Bigfoots e a excelência do mestre Scorsese
O Bigfoot, homem-macaco meio Neandertal, parte do folclore místico americano, está bem vivo e anda à solta numa floresta montanhosa isolada dos EUA. Pelo menos, é esta a teoria dos manos Zellner que filmam uma família de Sasquatches, nome também usado na América para estes “abomináveis” seres peludos. Sasquatch Sunset, descoberto antes no Festival Sundance, confirmou-se como um dos títulos mais revigorantes da seleção deste ano, mesmo que tenha sido chutado para fora-de-competição na Berlinale Speciale, secção das antestreias e, nesta edição, de filmes mais “off”.

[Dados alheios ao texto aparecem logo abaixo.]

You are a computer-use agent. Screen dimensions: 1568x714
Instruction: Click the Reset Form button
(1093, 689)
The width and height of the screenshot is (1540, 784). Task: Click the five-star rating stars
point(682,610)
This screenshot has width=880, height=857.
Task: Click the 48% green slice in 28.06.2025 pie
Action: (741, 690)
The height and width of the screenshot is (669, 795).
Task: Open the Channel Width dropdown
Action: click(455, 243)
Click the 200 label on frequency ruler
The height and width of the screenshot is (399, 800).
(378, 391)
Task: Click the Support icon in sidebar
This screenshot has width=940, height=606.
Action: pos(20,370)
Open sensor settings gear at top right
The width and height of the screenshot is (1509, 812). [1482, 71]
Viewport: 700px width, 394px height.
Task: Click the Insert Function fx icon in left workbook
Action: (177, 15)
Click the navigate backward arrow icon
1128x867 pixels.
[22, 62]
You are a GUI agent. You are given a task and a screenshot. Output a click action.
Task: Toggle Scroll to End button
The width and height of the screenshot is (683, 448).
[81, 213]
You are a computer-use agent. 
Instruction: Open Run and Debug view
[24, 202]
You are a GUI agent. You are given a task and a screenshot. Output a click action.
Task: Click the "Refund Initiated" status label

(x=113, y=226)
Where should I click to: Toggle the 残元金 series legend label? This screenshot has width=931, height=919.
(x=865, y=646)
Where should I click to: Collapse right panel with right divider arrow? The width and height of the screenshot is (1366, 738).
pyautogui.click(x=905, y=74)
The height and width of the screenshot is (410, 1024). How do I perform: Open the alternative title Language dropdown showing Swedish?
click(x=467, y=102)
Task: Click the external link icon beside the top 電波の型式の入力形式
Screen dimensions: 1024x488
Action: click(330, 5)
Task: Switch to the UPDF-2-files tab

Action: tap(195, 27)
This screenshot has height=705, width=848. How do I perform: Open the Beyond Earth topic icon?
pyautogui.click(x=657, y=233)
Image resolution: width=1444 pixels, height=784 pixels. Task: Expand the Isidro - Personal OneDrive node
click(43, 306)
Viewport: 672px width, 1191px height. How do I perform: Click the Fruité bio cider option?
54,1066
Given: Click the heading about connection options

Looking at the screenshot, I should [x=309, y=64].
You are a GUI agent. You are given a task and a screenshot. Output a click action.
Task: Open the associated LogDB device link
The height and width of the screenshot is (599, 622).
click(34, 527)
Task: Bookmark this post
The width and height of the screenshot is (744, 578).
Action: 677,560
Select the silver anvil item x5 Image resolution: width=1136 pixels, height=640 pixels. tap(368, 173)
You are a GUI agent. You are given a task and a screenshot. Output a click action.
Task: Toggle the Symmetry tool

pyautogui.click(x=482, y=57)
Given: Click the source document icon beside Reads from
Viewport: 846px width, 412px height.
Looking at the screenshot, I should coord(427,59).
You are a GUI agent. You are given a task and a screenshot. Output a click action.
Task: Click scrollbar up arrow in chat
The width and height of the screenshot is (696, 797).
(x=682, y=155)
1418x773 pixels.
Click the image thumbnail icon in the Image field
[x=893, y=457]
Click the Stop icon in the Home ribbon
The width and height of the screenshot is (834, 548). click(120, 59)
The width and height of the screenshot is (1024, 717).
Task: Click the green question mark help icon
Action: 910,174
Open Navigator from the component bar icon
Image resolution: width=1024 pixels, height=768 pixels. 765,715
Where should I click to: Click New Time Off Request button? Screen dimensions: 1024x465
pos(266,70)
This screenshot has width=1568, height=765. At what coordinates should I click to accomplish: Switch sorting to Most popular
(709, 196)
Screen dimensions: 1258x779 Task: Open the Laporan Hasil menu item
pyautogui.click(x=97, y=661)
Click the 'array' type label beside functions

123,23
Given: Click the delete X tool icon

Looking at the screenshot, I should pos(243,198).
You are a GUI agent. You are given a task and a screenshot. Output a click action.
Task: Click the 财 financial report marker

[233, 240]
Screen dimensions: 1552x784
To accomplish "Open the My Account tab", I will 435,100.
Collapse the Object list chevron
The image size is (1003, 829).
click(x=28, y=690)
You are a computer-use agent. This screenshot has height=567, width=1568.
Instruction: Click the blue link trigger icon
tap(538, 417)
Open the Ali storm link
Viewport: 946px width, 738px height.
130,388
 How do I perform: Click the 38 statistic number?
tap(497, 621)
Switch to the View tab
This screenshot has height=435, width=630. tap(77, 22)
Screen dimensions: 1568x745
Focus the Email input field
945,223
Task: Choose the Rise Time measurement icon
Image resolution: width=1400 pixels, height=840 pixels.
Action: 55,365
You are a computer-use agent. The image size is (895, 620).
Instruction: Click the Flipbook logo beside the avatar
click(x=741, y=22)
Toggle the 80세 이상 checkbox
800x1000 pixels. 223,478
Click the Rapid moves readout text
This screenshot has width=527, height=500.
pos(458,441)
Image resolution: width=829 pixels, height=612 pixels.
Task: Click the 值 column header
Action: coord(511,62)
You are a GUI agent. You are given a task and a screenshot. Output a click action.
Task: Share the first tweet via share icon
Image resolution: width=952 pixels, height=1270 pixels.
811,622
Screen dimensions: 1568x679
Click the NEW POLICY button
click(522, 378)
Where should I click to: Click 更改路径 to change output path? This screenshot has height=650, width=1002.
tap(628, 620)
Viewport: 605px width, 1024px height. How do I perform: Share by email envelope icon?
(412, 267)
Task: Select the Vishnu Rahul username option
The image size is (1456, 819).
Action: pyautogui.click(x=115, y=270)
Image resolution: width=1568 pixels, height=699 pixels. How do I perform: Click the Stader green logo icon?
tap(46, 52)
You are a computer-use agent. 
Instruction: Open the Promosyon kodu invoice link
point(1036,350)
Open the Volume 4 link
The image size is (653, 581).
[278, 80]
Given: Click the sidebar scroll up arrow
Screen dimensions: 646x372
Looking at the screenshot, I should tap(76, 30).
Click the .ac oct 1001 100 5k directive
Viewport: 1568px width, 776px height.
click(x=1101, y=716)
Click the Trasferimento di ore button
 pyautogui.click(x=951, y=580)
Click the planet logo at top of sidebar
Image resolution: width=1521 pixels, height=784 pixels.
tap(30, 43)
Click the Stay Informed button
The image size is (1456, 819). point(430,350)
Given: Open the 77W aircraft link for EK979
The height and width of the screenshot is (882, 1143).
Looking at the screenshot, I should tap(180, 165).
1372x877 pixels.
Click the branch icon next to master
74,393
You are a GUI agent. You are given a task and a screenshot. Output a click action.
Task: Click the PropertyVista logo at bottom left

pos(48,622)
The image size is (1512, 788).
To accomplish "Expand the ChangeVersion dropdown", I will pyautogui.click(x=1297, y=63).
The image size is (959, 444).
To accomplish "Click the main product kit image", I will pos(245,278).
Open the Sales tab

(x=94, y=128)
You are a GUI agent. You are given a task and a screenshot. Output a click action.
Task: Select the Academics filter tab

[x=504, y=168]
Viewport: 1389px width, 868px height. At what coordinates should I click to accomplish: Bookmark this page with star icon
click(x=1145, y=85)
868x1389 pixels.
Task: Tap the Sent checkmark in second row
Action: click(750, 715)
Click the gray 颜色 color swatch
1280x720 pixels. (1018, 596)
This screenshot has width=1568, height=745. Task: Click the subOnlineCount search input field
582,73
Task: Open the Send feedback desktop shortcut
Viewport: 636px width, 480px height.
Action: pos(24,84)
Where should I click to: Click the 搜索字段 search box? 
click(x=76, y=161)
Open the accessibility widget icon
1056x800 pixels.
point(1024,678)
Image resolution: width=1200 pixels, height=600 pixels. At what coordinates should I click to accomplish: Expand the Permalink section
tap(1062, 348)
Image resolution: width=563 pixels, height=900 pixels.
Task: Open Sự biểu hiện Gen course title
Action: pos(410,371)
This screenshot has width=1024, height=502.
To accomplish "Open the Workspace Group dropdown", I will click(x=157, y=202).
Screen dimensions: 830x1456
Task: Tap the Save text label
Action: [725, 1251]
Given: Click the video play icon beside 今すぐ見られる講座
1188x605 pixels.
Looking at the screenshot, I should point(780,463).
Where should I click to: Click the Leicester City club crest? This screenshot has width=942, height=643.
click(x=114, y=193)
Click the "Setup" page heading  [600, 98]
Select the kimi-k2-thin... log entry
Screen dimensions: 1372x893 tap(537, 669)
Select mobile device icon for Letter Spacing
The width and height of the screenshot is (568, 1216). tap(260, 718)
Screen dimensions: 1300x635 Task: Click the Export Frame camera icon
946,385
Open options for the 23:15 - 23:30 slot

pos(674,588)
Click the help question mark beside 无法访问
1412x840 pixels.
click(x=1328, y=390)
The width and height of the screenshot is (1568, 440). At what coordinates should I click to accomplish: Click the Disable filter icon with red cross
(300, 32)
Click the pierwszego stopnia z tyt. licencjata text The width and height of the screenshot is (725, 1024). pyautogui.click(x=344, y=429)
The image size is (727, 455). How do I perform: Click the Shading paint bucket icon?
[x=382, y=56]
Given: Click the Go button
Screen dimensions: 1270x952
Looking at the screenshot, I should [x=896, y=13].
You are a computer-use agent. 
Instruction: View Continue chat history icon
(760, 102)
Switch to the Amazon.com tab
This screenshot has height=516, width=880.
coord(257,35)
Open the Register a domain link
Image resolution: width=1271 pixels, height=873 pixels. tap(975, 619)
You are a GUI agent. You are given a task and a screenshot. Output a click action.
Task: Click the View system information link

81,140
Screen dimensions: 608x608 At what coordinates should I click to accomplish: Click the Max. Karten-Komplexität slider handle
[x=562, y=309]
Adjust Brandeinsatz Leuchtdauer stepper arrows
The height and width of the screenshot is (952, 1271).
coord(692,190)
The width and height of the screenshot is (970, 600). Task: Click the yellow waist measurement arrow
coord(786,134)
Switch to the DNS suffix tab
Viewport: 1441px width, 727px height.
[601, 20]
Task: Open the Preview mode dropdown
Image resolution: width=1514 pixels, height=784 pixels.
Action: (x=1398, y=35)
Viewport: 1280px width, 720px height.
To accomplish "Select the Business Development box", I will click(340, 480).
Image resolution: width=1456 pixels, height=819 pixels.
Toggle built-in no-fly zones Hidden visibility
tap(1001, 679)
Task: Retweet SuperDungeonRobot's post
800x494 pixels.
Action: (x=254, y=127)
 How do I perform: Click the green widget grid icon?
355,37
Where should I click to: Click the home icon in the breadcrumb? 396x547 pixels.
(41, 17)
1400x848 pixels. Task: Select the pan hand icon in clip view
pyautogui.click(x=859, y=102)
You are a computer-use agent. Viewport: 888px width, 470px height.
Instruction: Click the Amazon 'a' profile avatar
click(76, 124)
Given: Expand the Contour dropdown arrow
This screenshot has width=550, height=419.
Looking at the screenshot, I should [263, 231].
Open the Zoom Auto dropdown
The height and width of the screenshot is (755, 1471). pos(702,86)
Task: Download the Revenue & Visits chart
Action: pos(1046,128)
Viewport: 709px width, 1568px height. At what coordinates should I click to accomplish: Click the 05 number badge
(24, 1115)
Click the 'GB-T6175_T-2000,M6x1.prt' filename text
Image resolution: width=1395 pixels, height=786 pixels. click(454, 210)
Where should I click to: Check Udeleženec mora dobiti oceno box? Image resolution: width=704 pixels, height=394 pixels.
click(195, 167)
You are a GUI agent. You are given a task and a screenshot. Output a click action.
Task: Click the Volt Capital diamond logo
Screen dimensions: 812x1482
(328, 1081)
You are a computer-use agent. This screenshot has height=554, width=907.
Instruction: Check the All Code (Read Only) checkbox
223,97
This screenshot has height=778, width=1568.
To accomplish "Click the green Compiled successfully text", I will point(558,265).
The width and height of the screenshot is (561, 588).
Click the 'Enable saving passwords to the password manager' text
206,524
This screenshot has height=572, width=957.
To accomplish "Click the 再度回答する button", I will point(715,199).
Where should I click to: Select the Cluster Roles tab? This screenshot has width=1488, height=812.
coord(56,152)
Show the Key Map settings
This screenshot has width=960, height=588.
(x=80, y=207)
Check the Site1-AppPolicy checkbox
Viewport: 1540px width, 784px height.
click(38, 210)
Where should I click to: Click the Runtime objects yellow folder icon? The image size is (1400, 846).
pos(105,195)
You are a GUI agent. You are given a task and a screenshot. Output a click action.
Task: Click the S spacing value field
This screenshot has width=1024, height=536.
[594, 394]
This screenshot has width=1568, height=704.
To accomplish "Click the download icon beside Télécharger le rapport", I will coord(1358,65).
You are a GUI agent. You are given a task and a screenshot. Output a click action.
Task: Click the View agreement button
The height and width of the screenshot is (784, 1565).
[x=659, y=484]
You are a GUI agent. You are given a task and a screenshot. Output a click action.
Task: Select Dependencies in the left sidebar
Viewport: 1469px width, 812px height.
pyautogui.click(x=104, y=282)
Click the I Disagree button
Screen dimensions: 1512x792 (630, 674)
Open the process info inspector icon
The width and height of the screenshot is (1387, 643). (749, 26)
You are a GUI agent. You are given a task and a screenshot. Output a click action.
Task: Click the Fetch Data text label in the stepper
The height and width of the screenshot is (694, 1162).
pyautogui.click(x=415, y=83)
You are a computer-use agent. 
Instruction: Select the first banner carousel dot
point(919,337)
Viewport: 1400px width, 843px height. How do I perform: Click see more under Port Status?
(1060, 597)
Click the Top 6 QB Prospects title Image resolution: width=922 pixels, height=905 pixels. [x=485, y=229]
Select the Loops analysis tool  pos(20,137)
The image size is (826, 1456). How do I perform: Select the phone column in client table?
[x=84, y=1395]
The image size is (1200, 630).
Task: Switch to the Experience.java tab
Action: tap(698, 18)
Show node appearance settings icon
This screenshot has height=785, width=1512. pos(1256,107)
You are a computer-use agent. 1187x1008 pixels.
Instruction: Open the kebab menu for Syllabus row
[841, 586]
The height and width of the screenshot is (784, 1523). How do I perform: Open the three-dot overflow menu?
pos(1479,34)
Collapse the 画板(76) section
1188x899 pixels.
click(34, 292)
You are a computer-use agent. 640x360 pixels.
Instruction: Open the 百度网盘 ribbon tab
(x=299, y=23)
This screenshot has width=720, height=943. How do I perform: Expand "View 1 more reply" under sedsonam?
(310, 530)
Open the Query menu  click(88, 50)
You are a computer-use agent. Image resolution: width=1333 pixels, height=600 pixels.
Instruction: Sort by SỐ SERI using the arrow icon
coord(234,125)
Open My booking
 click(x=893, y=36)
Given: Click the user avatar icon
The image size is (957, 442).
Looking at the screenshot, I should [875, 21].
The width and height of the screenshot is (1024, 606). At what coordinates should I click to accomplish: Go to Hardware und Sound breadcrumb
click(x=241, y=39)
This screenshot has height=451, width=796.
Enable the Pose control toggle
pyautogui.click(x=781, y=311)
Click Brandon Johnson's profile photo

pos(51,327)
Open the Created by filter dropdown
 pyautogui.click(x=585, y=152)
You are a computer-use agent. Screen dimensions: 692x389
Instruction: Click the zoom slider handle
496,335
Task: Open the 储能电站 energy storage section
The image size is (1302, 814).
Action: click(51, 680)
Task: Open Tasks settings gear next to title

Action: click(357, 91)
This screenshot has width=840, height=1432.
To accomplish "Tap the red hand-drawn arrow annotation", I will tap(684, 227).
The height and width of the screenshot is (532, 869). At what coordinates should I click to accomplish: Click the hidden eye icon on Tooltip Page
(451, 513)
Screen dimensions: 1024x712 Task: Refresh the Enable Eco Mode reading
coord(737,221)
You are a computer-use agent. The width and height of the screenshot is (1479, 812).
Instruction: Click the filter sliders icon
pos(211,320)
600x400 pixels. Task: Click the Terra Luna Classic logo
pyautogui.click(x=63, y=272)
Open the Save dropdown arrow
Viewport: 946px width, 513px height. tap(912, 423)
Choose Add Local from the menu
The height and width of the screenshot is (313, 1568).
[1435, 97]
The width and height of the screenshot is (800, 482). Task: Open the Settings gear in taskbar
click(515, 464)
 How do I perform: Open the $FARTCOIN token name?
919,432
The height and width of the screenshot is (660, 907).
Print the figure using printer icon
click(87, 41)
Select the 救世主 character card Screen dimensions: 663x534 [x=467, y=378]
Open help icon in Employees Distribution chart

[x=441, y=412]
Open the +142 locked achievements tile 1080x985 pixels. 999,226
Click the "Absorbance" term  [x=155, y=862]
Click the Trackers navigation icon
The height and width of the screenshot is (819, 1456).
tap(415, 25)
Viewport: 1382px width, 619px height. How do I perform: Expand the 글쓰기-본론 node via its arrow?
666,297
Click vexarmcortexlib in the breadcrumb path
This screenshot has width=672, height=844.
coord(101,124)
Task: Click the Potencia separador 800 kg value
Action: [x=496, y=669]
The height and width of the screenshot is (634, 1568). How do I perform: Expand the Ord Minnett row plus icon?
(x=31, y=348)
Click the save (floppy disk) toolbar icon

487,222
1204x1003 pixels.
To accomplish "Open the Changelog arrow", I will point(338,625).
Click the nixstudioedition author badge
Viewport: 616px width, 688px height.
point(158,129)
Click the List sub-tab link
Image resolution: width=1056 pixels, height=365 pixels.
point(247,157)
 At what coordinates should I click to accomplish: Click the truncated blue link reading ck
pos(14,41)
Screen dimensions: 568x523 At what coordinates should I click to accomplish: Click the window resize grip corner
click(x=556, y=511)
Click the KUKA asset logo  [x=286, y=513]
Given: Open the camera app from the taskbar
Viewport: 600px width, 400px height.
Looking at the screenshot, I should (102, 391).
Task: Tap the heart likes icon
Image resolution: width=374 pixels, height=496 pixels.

Sem diálogos, esta comédia provocatória dos realizadores de O Herói, o Vilão e a Donzela mostra como uma família destas criaturas tenta sobreviver às diversas estações do ano numa paisagem de floresta com perigos diversos: desde animais predadores, quedas de troncos, frutos indigestos, etc. Pelo caminho, há uma gravidez e sinais que eles próprios não compreendem. Aos poucos, quer as personagens, quer o público, percebe que eles podem não estar sozinhos. Com atores completamente irreconhecíveis como Riley Keough e Jesse Eisenberg no literal fato-de-macaco, Sasquatch Sunset talvez consiga ser o novo A Guerra do Fogo (o saudoso filme de Annaud de 1981), apesar de mandar às urtigas as regras da bom senso: tem humor em cenas de sexo explícito, abusa sem vergonha de vómitos e gazes mas consegue sempre um equilíbrio entre a profundidade espiritual de uma existência humana no limite com um sentido de puro entretenimento de cinema de aventuras. Uma enormíssima experiência de desconforto sem medo de nada. Há algo mesmo literalmente selvagem nesta aposta americana que está destinada a muita polarização.
Ouro para Scorsese
Ontem foi também a tarde de um encontro com a imprensa do vencedor do Urso de Ouro de tributo, a lenda Martin Scorsese. O cineasta atualmente nomeado a Óscares de melhor filme (Maestro, no qual é produtor, e, claro, Assassinos da Lua das Flores) e melhor realização, falou com uma garra imprópria de um idoso de 81 anos.
Para o realizador de clássicos como Taxi Driver e The Departed- Entre Inimigos (filme que foi o escolhido para ilustrar a sessão de homenagem), os grandes festivais de cinema continuam a ser importantes. Scorsese continua a disparar discursos de júbilo cinéfilo em respostas vivaças e longas, mas também soube ser sucinto quando uma jornalista fã lhe pediu para se descrever: “ora, isso é um mistério”.
Fez questão também de não confirmar se sempre vai filmar mais um filme com a figura de Jesus Cristo, mesmo confirmando que o tema lhe interessa: “estou ainda a contemplar... Se o fizer será único e provocante, mesmo que seja com entretenimento. Mas ainda não sei como o fazer. Agora preciso de continuar a promover o Assassinos da Lua das Flores e depois parar para finalmente dormir. Pode ser que depois acorde com uma ideia fresca e brilhante e queira logo filmar”.
Quando também questionado sobre o que tem visto ultimamente, lembrou que o facto de ter 81 anos o obriga a ser mais seletivo, mas referenciou os filmes também nomeados aos Óscares Dias Perfeitos, de Wim Wenders e Vidas Passadas, de Celine Song.
Ficam também na retina a confissão que no seu percurso quis fazer um “reboot” completo da sua forma de filmar: “essa necessidade de me reinventar aconteceu primeiro quando ia filmar O Rei da Comédia – quis que fosse tudo diferente. Também voltou a suceder o mesmo com O Irlandês, tive de perceber qual o significado de colocar ali ou noutro local a câmara, refletir sobre o que filmar. O filme é longo e tem muitos planos. Não quis fazer igual, pus em causa tudo – será que é preciso um plano de um carro a arrancar? Será que é preciso um plano geral para determinada cena? Não fará sentido jogar com a música? Quis aprender cinema de novo e não há ali um único plano que não esteja pensado segundo uma nova lógica e sempre um função das personagens”.
Pelo meio, um jornalista búlgaro de 21 anos a fazer uma imitação sem piada a Jack Nicholson em The Departed. Uma imitação desastrosa e sem piada, daqueles momentos de vergonha alheia a mostrar que a Berlinale não pode dar tantas acreditações de imprensa. O mestre riu com cortesia. No final, aplausos para um santo do cinema que nesta Berlinale aparece ainda no documentário que produz: Made in England: The Films of Powell and Pressburger, de David Hinton.